MMP-2 and MMP-9 were found to be increased in endometriosis tissue compared to healthy samples. Also, these molecules are thought to contribute to tissue remodeling mechanisms involved in endometriosis lesions’ growth and invasion.

Researchers from Switzerland’s University Hospital Zurich decided to explore the potential of doxycycline to treat endometriosis.

They found that treatment with different doses of doxycycline could prevent the production of MMP-2 and MMP-9 and reduce activity in both immortalized endometriosis cells (those manipulated in the laboratory to proliferate) and in cells collected from two patients.

Further analysis determined that treatment with low-dose doxycycline could reduce by up to 78% the number of invading cells compared to placebo-treated cells.

Next, the team evaluated doxycycline when used in combination with progesterone, often used to manage endometriosis symptoms. They found that the combo therapy further reduced the levels of activated MMP-2 compared to either of the agents alone.

“Our results demonstrate the potential for use of [low-dose] doxycycline in the treatment of endometriosis,” researchers said.
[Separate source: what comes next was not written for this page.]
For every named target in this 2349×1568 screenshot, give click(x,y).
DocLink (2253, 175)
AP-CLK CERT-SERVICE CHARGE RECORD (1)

Low-dose doxycycline has been shown to be well-tolerated in other clinical settings. So it could represent a potential treatment option for endometriosis, particularly severe forms of deep-infiltrating endometriosis that often respond poorly to current treatment options.

Also, “[low-dose] doxycycline might be an interesting alternative for patients who wish to have a non-hormonal medical prevention of recurrence after surgical excision of endometriosis,” researchers stated.